The following excerpt, entitled "New Method of Cooking for Soldiers" was published on July 21, 1863, by the Atlanta based newspaper, the "Memphis Daily Appeal":

"When they camp for the night the nearest field supplies them with thousands of small bake ovens, in the shape of corn husks. Each man procures an ear of corn in the shape of corn with the husk still on it; the husk is slightly paried at the top to allow the fingers to be inserted, the ear is twisted around until it breaks loose at the bottom, and is then drawn out, leaving the husk a clean and complete cup. In this the flour is mixed and seasoned, and after closing the top of the husk again, it is buried in the hot ashes for half an hour, after which it is drawn out and the charred husk pulled off, disclosing a fresh hot roll."

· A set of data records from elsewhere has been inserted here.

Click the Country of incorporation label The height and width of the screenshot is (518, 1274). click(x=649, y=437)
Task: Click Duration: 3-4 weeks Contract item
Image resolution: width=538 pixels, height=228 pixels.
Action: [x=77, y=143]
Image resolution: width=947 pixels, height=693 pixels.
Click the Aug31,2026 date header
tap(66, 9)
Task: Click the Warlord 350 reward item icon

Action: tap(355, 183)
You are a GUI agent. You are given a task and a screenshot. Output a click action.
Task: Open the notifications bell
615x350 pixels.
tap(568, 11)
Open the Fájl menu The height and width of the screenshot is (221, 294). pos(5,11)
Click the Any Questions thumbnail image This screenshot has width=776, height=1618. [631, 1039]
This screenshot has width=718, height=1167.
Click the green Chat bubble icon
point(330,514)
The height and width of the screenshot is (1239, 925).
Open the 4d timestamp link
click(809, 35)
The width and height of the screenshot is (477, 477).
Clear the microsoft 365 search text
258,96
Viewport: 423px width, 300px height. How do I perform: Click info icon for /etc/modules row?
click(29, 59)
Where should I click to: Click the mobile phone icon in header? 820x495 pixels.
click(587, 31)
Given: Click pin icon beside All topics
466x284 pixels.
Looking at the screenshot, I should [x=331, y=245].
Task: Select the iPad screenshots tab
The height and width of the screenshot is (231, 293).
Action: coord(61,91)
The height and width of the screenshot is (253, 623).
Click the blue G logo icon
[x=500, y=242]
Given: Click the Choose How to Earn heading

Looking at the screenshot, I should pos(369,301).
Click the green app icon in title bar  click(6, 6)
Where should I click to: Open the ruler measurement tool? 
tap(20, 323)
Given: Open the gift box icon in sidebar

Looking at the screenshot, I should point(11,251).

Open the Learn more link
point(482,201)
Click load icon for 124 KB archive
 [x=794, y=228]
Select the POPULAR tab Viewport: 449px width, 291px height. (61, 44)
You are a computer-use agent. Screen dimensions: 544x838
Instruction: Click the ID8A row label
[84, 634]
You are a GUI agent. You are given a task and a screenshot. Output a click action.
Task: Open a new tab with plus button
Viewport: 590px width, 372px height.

The following account of the Confederate retreat of Loring's Division at Champion Hill, Mississippi, on May 16, 1862, gives evidence that the cooking practice listed above had been in use at least a whole year prior to the publication of the "Memphis Appeal's" article:

"The next morning we drew bacon and meal from which the commissary had "presses" in the country. This was the first food we had had for three days, except the small ration of beef on the day before, but there was not a cooking vessel of any description in the brigade, so we had to make up our dough on boards, pieces of bark or any flat material we could procure. Probably more 'ashcakes" were made in one hour than had ever been made in the same length of time and everybody knows they are hard to beat for bread, but I made an improvement on the style of cooking mine without the unpleasant feature of having it coated with ashes. I found a corn shuck from which the ear had been removed and, making my dough on a broad piece of bark, filled the shuck, tying the end with hickory bark, covered it with hot ashes and coals. My experiment proved a complete success, for when I uncovered it and stripped of the shuck, I had a beautiful 'pone' of bread just the size and shape of an ear of corn and I can truthfully say it was the best bread I have ever eaten before or since."

J. P. Cannon, Co. C, 27th Alabama Infantry -
"Bloody Banners and Barefoot Boys."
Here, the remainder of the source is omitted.